The one and only time I encountered Church Militant was during a counter-protest in Royal Oak last March. They were there, along with the 11th District Republican Committee led by fellow bigot Shane Trejo (who once hosted a podcast named after the Nazi slogan “Blood and Soil”), to protest a Drag Queen Story Time event at Sidetrack Bookshop. Happily, they were vastly outnumbered. An estimated two dozen protested the event but there were 1,000 joyful counterprotesters. Church Militant and friends could not halt the event and had to slink away in defeat. No children were harmed by any bigots, or the storytime.

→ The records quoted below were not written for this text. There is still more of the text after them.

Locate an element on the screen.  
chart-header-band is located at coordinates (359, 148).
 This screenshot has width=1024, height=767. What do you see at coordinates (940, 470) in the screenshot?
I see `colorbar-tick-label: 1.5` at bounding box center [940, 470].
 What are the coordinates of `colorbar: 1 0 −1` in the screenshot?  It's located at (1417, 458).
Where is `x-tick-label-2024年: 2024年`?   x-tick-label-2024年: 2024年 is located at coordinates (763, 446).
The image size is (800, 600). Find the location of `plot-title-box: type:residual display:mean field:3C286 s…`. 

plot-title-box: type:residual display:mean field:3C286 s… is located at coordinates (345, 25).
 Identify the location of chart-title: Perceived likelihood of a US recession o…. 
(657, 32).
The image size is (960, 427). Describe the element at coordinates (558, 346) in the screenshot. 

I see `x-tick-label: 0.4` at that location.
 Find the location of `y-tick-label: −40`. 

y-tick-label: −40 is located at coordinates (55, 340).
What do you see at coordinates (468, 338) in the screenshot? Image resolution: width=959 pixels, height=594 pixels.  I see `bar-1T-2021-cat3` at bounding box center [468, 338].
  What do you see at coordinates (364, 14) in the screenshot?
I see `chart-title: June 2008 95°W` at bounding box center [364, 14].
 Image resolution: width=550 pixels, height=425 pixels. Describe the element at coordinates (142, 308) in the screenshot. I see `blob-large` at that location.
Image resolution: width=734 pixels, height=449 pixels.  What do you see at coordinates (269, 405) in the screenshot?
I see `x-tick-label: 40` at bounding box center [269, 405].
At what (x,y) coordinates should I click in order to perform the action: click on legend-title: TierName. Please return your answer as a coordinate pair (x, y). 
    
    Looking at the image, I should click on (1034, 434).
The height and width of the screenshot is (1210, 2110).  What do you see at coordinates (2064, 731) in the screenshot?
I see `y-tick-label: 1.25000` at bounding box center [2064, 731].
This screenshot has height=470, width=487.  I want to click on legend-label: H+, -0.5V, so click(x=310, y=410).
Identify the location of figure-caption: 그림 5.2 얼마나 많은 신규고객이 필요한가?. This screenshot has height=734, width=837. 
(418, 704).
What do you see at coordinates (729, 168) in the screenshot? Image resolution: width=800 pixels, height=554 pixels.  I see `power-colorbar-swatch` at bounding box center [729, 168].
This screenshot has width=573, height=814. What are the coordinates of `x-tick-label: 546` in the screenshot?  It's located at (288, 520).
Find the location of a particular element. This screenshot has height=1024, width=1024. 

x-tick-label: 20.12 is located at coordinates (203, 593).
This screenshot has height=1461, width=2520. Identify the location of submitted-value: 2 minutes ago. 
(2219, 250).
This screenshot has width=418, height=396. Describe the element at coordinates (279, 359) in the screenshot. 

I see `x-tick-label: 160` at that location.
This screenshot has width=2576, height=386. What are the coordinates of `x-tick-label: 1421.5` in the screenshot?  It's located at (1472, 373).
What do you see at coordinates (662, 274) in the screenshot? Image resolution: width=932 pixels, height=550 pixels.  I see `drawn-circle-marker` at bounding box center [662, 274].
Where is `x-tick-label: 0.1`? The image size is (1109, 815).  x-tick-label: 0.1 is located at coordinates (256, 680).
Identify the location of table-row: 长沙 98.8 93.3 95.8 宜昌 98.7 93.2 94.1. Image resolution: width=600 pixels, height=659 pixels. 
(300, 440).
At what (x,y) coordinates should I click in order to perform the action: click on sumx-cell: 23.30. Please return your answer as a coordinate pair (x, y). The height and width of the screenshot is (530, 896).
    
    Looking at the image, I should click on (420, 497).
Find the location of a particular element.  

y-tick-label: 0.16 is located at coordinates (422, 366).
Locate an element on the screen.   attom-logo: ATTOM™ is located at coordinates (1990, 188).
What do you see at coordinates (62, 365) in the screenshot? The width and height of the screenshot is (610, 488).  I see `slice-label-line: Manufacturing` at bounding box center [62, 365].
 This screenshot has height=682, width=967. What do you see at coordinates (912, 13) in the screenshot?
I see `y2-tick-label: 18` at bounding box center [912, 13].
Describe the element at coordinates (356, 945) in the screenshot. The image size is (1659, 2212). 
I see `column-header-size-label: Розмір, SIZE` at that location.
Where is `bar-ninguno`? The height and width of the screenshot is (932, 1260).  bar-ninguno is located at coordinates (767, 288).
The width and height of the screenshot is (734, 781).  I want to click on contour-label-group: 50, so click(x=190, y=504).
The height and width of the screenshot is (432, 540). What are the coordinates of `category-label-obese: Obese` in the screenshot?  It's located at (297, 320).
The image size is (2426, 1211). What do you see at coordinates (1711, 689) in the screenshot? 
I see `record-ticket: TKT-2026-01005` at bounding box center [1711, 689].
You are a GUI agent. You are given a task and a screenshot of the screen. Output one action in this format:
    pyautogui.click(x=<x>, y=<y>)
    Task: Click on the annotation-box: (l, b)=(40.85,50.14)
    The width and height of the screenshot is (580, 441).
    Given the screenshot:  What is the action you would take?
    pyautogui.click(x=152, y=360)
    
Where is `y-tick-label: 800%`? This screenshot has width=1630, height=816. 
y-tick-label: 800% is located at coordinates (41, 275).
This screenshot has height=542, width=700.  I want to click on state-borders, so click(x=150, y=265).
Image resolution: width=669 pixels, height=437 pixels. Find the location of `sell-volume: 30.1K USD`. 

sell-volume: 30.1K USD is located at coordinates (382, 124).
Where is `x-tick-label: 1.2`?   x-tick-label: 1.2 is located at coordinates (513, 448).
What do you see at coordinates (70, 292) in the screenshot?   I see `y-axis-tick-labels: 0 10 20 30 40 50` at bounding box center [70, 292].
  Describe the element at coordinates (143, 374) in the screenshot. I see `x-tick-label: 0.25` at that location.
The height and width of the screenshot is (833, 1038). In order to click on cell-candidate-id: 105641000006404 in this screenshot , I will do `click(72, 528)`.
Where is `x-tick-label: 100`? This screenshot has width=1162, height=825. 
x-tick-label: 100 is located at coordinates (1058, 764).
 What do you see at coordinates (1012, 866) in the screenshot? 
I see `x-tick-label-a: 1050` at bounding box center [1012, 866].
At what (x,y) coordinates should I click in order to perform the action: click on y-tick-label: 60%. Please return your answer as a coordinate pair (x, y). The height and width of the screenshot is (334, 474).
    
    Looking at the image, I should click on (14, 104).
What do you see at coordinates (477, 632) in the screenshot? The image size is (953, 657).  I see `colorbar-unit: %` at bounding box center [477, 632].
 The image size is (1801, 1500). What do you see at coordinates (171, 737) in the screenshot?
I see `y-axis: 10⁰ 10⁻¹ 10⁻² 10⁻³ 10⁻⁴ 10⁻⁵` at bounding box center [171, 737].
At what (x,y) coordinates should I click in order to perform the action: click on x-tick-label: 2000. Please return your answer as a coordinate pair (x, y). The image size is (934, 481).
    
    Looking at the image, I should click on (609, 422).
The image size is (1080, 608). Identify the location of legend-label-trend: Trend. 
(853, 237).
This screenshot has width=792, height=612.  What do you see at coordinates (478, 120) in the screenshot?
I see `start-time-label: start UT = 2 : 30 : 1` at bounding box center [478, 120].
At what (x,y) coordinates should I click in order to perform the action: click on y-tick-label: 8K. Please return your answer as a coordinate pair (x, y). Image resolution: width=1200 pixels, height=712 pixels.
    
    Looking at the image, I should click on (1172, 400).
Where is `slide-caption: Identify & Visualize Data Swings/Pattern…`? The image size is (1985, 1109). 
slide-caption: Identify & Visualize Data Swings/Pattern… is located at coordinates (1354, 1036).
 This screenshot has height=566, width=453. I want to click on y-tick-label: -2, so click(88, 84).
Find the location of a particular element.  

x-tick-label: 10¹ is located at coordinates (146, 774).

An obvious influence on the group was notorious historical resident of metro Detroit: The antisemitic “Radio Priest” Father Charles Coughlin. Coughlin broadcast his radio program in Royal Oak, at the Shrine of the Little Flower on 12 Mile and Woodward. Like Church Militant, Coughlin spewed hate against minority groups and theorized that foreigners and Communists were secretly controlling the United States. Also like Church Militant, Coughlin used modern media to spread his message. In the 1930s that was radio; today it is the internet. Church Militant seemed aware of the connection given that they posted an article to their website recommending Coughlin to members as a fighter against Communism and the welfare state. (For obvious reasons, they avoided the swastika-covered elephant in the room of Coughlin’s Nazi sympathies.)

A few months ago, Vorhis stepped down. He had admitted in a 2017 Atlantic documentary that he had “live-in relationships with homosexual men," but claimed he was now no longer gay. Apparently that change did not take since he had been allegedly sending out shirtless selfies to male staffers at Church Militant, surely embarrassing behavior for such a virulently anti-LGBTQ+ organization. After that misfortune, the group was sued for defamation by the Rev. Georges de Laire due to Church Militant publishing an article calling him unstable and vindictive. The costs of the lawsuit settlement are so great that Church Militant will have to shut down in April. When I mentioned at a recent vigil for Nex Benedict in Ferndale at Affirmations that Church Militant would no longer be in operation, there were cheers and applause.

It appears, however, that some of that praise may have been premature. Last week it was reported that a new email claiming to be from Church Militant has sprung up. Ferndale residents can rest easy knowing that the new Church Militant, if it exists, will no longer trouble their hometown. It looks like the hate group found a more hospitable political climate in Texas. Yeehaw. 

Whether Church Militant is truly gone or not, it’s clear that eternal vigilance is the price to pay for our liberties. Even before Church Militant shut down, the group Catholicvote.org brought their homophobic “Hide the Pride” campaign to the Ferndale library. It’s a necessity that we be ready to battle against any of these dark satanic mills of propaganda, whoever they are or whatever they call themselves.